**Required actions**
A. Update the blog post from "I'm currently reading" down to "everything taste better.", with "Coelho" put in wherever "Paulo Coelho" appears.
B. For each statement below, answer yes or no according to the blog post, and quote the words that decide it. (i) The spaghetti sauce was made with leftover tomato sauce. (ii) Yeyey was happy to sniff the hot water with Vicks in it. (iii) Most Bloc Party songs are sad.
C. Write a continuation of the blog post about a day of reading, cooking and family illness, starting after its final sentence.

**Extract**

Because, when these things happen, we suffer terribly.

Hiya, fellow dreamers.

I'm currently reading The Alchemist by Paulo Coelho and I'm almost done. I'm on the part where the alchemist tells the boy to listen to what his heart says. It's a very profound book and reminded me how much I love Paulo Coelho's writing style.

Today has been pretty good. I made macaroni spaghetti from scrap and some gulaman and milk snack. One of the things I like about myself is my ability to make something edible out of the available ingredients at home. This time, I only used some left over tomato sauce, a pinch of pepper, salt, mono sodium glutamate and sugar for the spaghetti sauce, and then topped it all with hard boiled eggs. I don't know why eggs make everything taste better.

Yeyey has the colds and coughs. My sister put some Vicks vapor rubs on a glass of hot water and made her sniff it with rolled paper but she didn't want to. The menthol hurt her eyes. My grandfather is also incredibly sick. The doctor said it was over fatigue, but they did a lot of tests and prohibited him from smoking and drinking, cause he now has a weak kidney. It scared me. Still scares me, cause it is very unusual for my grandfather to be sick. I'm used to seeing him as the headstrong, stubborn man who annoys me to death, but now I feel sorry for all the times I pretended he wasn't around when he was. Some kind of granddaughter I was.

I'm also listening to Bloc Party. It makes me feel a bit sad. Most of their songs are happy, though, but I'm currently listening to the album A Weekend In The City and the songs in it have some melancholic beats and melodies.

Word and item position data
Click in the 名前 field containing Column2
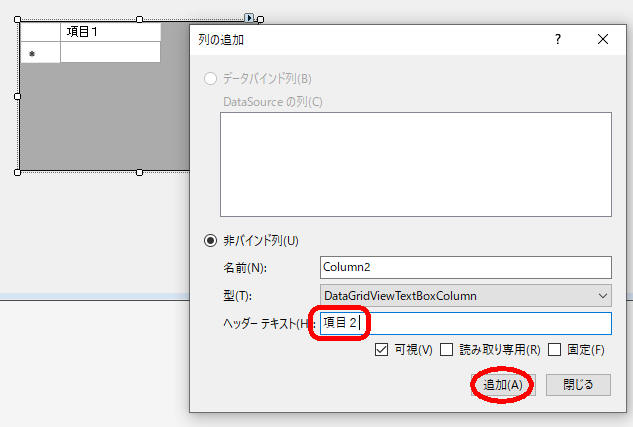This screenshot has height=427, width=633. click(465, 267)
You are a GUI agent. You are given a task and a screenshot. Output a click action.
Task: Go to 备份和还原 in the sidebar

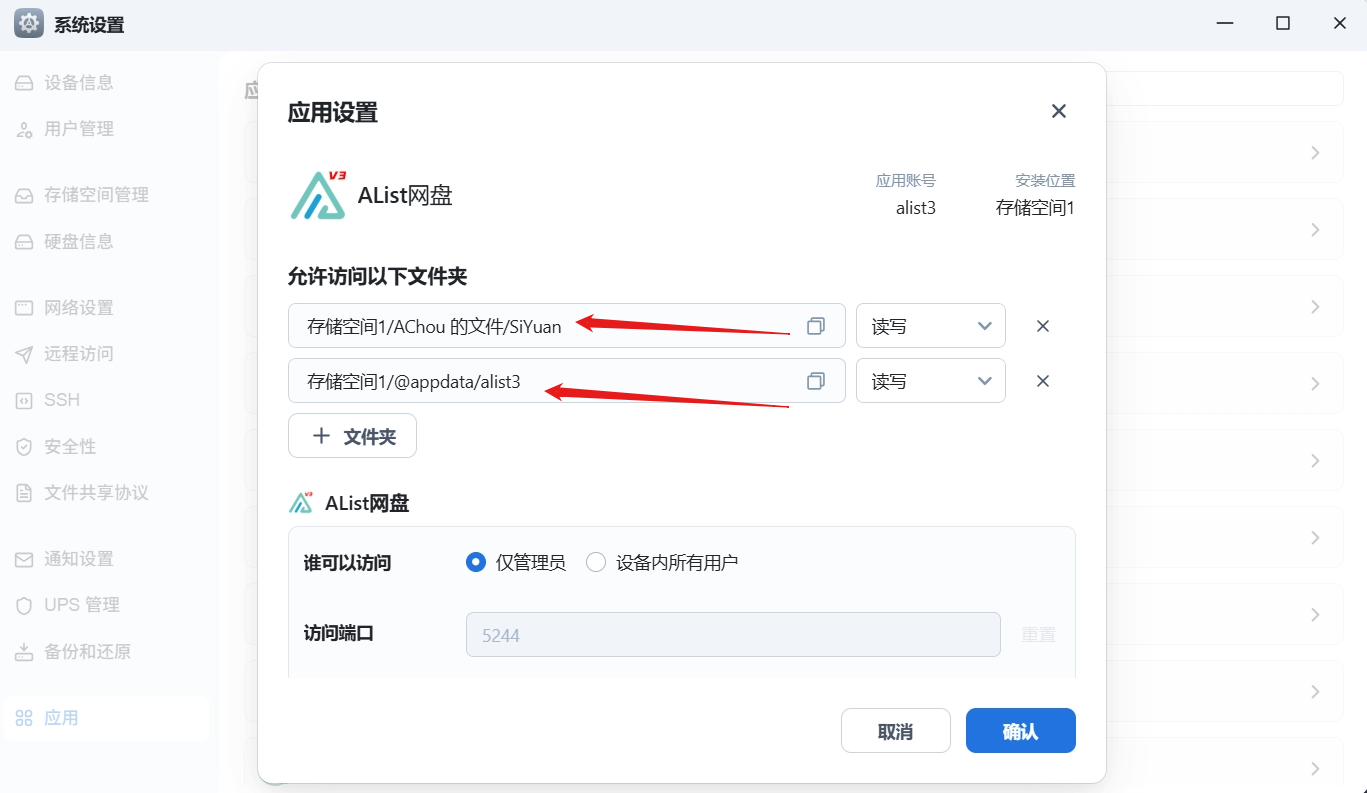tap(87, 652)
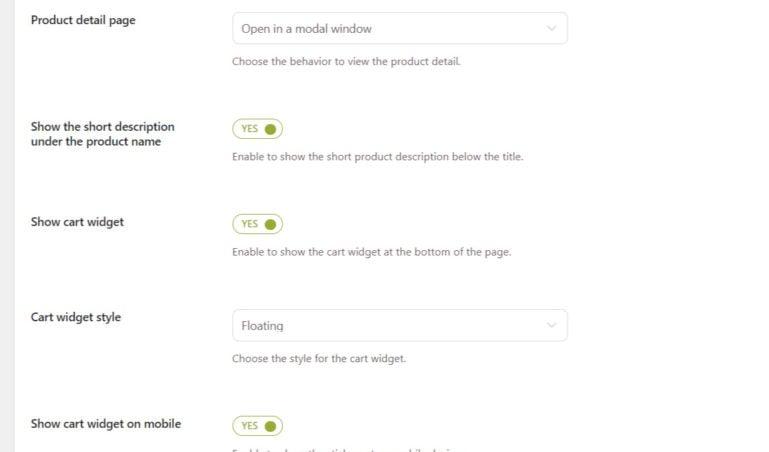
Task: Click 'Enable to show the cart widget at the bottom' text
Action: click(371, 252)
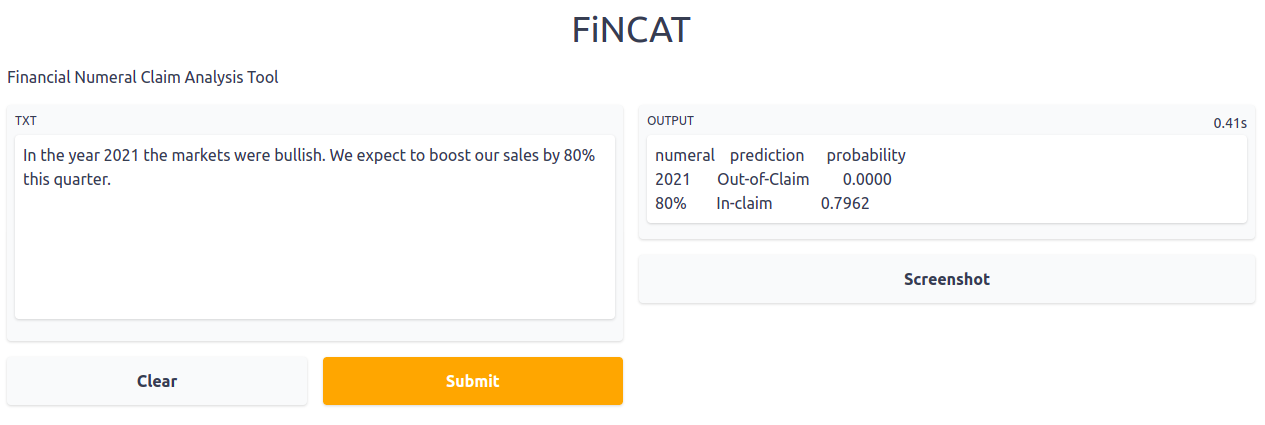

**Exercise responses**
A.
I'm currently reading The Alchemist by Coelho and I'm almost done. I'm on the part where the alchemist tells the boy to listen to what his heart says. It's a very profound book and reminded me how much I love Coelho's writing style.

Today has been pretty good. I made macaroni spaghetti from scrap and some gulaman and milk snack. One of the things I like about myself is my ability to make something edible out of the available ingredients at home. This time, I only used some left over tomato sauce, a pinch of pepper, salt, mono sodium glutamate and sugar for the spaghetti sauce, and then topped it all with hard boiled eggs. I don't know why eggs make everything taste better.

B.
(i) Yes: "I only used some left over tomato sauce"
(ii) No: "but she didn't want to"
(iii) No: "Most of their songs are happy"

C.
I'm longing to just be lying on a grass field, watching the stars. It doesn't even matter to me if I'd have someone to do that with or not. I just want to do that. Maybe it's just this new perfume I've got that smells like New York city. No, I don't know what New York smells like, but this scent reminds me of a fast paced life, with buses and cars honking at each other and people bustling, rubbing elbows, exchanging snide remarks. You might think, what does New York city have to do with grass fields and stargazing? And I understand, because if I wanted it to be more romantic, I'd choose a suburb in France, or maybe some place in New Zealand, but if I listen to my heart right now, it says New York city. Maybe my heart is thinking I could walk to Central Park and go stargazing there. I don't really know how I'd do it. I just want to do it.

So I'm gonna end this post now and dream some more of NYC. Of the things that might have been different if only one thing didn't lead to the other. Of office secretaries, scrambling to buy their bosses' Starbucks coffee. Of snow. Of red trees.

Of Serendipity.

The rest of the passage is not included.